■ **What needs to be done**: For the listing that follows, report how many lines contain the string "entry", giving the number alone.

Segment Start: The input

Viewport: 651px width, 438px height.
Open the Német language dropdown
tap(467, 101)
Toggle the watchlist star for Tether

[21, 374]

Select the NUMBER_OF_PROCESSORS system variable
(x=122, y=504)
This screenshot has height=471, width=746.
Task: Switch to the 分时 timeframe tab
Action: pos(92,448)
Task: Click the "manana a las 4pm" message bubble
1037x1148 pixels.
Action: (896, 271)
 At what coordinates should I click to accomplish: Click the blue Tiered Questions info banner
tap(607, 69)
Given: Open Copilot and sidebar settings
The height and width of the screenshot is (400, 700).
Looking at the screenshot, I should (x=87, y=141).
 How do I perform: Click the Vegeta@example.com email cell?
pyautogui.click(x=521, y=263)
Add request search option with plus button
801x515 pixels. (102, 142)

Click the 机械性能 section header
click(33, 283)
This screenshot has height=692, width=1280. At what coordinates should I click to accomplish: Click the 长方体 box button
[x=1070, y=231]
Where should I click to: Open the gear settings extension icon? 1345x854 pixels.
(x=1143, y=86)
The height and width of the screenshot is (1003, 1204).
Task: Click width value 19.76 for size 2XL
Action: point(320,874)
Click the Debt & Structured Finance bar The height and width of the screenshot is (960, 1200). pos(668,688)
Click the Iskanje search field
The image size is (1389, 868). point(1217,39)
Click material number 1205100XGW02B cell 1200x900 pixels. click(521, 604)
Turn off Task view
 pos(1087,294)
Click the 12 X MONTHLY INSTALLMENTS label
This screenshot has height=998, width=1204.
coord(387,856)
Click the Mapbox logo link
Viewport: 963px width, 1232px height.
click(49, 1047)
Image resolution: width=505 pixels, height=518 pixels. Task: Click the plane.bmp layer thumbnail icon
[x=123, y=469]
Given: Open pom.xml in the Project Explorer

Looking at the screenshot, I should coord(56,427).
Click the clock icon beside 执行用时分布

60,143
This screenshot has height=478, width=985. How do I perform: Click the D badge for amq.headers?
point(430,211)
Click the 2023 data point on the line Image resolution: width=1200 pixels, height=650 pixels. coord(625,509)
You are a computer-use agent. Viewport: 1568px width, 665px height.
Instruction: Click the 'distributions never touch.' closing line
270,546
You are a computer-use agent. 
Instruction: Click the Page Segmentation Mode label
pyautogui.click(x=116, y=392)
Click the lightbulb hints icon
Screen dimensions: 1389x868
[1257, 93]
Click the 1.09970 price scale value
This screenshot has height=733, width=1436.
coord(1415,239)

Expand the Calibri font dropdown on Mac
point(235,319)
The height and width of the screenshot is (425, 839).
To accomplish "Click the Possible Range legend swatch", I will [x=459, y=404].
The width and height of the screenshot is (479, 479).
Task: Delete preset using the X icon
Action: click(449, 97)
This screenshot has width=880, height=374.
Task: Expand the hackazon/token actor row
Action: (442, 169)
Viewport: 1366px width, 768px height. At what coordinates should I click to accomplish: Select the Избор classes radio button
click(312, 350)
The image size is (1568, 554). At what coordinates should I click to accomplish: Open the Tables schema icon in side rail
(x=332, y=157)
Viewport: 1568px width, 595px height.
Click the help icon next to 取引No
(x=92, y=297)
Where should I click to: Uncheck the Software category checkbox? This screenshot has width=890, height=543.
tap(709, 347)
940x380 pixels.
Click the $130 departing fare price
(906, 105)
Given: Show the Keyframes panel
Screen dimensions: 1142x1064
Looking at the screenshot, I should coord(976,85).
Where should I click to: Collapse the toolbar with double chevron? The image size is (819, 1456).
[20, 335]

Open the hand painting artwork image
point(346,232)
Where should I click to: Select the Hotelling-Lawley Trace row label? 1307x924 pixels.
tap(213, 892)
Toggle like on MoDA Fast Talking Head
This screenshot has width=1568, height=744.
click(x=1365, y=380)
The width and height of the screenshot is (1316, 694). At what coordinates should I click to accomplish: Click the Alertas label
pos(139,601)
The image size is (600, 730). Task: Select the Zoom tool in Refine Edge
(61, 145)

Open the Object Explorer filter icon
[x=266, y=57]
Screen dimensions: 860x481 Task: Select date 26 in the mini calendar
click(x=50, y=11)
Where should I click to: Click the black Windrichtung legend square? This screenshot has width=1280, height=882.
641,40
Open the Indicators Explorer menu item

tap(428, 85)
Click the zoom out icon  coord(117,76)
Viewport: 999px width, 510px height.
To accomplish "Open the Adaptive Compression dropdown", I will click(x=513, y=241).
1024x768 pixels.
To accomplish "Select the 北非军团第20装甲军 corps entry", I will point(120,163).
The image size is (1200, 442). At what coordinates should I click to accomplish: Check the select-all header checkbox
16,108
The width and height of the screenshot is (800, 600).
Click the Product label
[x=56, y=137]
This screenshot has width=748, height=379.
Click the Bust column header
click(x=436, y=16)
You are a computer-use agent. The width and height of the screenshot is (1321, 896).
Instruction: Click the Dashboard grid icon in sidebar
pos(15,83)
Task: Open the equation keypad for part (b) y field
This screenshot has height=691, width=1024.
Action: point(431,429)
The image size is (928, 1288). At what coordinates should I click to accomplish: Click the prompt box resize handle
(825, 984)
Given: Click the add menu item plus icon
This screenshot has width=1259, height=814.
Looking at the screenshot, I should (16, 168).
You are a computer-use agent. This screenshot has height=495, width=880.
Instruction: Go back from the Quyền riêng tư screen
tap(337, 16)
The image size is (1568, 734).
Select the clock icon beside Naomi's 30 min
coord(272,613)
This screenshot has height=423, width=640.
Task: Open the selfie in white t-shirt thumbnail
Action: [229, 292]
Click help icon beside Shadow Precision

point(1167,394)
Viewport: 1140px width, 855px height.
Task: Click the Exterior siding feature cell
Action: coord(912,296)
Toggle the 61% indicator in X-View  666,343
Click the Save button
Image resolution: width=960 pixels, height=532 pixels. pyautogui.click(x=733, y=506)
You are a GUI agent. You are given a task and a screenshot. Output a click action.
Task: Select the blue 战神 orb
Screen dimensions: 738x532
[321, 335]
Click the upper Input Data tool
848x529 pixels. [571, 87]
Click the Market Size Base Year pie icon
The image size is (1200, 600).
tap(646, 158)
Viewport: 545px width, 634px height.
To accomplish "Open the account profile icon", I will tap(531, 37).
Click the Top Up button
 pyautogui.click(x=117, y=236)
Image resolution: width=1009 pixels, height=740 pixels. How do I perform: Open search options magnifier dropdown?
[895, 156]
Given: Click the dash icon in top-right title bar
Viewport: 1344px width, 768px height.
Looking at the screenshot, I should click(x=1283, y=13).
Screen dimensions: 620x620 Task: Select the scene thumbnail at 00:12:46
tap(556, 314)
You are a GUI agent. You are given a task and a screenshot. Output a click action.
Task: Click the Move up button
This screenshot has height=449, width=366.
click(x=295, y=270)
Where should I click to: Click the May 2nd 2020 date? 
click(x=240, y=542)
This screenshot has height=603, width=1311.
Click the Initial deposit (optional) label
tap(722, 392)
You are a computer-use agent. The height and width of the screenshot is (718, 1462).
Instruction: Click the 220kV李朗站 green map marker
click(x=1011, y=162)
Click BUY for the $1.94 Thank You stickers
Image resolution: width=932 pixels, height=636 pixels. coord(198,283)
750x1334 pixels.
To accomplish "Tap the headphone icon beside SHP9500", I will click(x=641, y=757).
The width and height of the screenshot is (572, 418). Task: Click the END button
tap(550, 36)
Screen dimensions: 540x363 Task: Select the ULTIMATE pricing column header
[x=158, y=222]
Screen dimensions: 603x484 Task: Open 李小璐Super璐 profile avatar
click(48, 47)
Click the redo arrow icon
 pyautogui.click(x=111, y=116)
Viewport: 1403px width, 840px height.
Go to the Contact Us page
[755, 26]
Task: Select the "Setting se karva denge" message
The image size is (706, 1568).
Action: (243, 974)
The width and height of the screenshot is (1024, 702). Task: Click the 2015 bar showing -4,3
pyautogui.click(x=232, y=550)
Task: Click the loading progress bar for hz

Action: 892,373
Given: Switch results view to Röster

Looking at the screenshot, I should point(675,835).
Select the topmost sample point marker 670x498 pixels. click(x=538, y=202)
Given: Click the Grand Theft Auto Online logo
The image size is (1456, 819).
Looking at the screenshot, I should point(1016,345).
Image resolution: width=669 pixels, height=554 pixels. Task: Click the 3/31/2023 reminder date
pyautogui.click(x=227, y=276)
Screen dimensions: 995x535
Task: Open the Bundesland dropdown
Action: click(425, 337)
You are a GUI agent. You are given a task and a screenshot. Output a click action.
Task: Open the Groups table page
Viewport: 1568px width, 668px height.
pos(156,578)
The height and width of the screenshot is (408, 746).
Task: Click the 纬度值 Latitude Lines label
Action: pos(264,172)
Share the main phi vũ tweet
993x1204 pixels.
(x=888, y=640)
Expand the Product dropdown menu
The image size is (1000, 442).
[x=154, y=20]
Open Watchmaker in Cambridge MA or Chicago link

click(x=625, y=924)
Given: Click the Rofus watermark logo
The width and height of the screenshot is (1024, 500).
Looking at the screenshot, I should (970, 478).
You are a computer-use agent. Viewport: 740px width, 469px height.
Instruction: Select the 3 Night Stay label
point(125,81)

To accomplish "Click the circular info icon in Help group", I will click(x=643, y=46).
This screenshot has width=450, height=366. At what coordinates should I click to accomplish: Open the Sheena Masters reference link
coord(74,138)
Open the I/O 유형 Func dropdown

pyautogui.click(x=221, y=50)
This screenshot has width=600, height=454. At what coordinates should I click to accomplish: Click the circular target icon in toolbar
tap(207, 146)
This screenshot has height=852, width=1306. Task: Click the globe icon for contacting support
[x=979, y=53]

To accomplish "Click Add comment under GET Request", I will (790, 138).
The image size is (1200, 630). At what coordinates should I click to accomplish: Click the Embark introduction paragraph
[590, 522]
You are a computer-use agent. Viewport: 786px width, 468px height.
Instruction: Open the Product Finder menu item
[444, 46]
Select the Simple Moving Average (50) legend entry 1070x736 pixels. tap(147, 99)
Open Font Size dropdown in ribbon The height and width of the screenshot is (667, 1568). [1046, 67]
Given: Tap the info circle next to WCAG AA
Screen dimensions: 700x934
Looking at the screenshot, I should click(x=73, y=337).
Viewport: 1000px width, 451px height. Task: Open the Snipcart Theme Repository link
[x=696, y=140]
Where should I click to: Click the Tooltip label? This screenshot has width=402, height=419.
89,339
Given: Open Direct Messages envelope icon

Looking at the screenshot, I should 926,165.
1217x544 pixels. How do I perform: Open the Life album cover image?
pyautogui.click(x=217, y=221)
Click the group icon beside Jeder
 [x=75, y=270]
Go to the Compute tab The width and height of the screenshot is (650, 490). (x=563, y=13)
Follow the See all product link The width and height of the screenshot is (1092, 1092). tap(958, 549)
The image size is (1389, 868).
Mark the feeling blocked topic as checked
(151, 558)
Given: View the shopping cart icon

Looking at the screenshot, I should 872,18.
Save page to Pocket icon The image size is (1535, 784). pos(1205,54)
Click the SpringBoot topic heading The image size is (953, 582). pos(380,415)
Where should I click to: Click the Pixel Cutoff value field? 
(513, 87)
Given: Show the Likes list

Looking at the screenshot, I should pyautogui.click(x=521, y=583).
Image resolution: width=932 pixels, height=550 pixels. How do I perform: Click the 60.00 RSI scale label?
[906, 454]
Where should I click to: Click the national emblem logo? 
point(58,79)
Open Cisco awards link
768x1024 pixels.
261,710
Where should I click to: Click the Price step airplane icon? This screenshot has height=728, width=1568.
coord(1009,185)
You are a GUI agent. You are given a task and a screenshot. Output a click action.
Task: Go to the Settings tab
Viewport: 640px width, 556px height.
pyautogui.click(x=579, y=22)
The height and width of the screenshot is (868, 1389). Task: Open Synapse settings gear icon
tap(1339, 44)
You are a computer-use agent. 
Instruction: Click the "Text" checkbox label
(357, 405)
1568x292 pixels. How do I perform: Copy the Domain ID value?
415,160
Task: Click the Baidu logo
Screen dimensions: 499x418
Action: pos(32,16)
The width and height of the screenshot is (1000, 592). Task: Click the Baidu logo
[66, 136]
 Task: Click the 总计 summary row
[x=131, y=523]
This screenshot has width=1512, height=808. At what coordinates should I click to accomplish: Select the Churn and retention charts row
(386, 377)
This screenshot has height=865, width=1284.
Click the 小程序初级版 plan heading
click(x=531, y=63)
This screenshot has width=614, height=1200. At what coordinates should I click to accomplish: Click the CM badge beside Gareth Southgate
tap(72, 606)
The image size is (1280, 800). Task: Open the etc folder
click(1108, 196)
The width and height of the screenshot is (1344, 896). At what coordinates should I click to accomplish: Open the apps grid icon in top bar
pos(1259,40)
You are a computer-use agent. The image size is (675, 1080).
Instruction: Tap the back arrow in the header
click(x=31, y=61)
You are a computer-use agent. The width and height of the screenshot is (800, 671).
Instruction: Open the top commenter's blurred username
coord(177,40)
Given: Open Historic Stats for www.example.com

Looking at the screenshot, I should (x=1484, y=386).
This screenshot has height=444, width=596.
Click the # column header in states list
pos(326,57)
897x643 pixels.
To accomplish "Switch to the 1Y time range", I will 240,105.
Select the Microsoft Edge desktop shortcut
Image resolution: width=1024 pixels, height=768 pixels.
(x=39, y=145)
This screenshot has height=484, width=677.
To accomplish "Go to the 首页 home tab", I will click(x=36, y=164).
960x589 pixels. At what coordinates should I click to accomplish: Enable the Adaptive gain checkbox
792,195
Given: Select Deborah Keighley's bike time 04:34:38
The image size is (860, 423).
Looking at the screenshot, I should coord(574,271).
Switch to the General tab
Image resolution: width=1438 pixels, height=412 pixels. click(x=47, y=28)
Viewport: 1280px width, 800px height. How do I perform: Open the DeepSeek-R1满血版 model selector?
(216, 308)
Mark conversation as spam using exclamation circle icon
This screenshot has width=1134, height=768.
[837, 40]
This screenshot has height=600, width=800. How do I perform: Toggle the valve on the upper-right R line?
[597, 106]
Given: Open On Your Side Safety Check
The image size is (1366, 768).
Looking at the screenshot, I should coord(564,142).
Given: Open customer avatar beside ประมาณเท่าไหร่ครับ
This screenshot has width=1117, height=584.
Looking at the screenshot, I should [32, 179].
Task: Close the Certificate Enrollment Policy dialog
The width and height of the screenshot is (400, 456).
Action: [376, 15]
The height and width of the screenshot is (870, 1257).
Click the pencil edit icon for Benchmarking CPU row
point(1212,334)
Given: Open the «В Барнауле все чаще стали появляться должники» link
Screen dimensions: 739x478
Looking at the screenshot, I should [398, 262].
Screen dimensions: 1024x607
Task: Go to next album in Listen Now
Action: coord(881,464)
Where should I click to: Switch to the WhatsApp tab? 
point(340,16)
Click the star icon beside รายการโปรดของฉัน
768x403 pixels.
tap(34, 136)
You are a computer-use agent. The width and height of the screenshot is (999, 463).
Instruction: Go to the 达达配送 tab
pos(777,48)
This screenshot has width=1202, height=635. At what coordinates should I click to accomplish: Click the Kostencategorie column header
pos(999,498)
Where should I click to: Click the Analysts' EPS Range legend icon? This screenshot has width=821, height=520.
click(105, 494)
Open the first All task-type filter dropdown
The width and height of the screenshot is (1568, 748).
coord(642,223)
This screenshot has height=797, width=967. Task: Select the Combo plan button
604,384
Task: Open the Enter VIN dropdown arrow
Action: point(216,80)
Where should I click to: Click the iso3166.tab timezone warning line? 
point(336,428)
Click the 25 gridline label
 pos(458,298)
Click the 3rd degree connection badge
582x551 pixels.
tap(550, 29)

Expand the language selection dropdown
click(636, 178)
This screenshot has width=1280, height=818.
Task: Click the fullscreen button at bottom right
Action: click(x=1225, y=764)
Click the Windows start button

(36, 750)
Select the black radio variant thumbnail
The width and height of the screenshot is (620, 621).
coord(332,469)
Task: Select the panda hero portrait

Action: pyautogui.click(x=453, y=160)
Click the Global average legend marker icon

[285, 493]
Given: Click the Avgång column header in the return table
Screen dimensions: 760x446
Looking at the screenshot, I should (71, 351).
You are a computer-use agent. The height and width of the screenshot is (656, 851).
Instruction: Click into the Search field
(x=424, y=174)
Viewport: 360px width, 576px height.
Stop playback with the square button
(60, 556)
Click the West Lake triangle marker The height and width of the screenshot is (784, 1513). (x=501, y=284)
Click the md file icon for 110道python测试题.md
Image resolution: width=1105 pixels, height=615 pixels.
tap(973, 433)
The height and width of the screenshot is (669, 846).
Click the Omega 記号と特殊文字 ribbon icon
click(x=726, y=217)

Segment End: The input

■ **Result of this exercise**: 2